J. Scherschligt - NIST Center for Neutron Research (Gaithersburg, USA)
julia.scherschligt(at)nist.gov

We have designed and tested a mechanism to improve the safety of top-loading closed-cycle refrigerators and liquid helium cryostats. Accidental introduction of air into the sample space can create a situation in which excessive pressure may build inside the sample space of the cryostat. Ice that forms near the top of the cryostat creates a blockage that prevents the relief valves typically located at the top of the cryostat from being able to function.
If the pressure rises high enough, the sample stick can be launched. In extreme cases, the body of the cryostat can be damaged or even explode. This presents a dangerous situation to the unsuspecting researcher, can result in the expensive loss of equipment, loss of beam time, and can damage the sample. We have devised a means of venting the bottom of the sample well through the sample stick itself. We present this mechanism and report on its tested performance.

CCR Helium Hose Swivels

L. Solomon - Oak Ridge National Laboratory (Oak Ridge, USA)
solomonlm(at)ornl.gov    

The SNS beamline 4a Magnetism Reflectometer has space constraints regarding a 4 Kelvin CCR and a concrete wall. The requirement is that the CCR rotates through 360 degrees horizontally about the cold finger axis as well as rotate through 90 degrees about a vertical axis to bring it out of the magnet coil for sample changes.
In order to maintain this movement, which sweeps the helium supply hoses past the wall, swivels were designed in house. This design allows the hoses freedom of motion without concern of kinking the hoses. Further development has yielded back-to-back swivel pairs which allow full freedom of movement for the CCR with no concern for flexure of the high-pressure helium hoses. The original pair of fittings has been in operation for 6 months now with no noticeable drop in system pressure. ORNL is currently investigating the option of patenting these fittings as no off-the shelf solutions to this need have been found.

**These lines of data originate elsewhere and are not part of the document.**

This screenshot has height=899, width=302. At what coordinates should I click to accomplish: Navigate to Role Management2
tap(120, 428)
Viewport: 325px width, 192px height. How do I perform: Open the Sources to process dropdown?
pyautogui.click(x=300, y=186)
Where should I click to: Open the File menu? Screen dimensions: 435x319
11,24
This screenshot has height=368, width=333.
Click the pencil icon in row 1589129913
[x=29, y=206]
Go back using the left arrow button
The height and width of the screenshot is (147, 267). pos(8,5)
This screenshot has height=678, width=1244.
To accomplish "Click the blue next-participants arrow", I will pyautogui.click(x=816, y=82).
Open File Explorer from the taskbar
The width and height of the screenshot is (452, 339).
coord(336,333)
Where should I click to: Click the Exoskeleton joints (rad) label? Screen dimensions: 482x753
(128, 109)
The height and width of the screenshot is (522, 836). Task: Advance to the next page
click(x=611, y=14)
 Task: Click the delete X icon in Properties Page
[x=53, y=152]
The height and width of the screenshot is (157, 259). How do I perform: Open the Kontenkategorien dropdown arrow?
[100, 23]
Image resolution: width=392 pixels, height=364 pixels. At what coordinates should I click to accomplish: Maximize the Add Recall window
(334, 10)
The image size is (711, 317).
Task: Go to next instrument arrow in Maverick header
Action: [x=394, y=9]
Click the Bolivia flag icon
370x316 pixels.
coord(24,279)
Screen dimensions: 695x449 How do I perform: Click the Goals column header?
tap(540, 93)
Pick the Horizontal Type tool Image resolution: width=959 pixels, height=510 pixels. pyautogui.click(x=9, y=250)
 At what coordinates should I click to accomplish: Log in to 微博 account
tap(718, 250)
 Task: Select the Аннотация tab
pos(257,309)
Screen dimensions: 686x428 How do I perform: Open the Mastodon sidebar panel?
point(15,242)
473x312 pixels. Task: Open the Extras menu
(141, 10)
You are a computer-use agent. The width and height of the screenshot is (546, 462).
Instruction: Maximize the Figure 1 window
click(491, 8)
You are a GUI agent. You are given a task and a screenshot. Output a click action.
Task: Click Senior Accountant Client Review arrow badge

High Pressure High Temperature (HPHT) Sapphire Cell

L. Walker - Oak Ridge national Lab. (Oak Ridge, USA)
walkerl(at)ornl.gov  

Low temperature high pressure sample environment schemes are commonly used in twenty-first century neutron scattering experiments. The road less traveled, however, is high temperature high pressure sample environment schemes, especially on inelastic neutron scattering instruments. The challenge to address issues of material selection, cell and insert design, testing, and user approval coupled with the process of approving SNS’ first high pressure cell, bunker, and testing procedure were nothing short of ground breaking.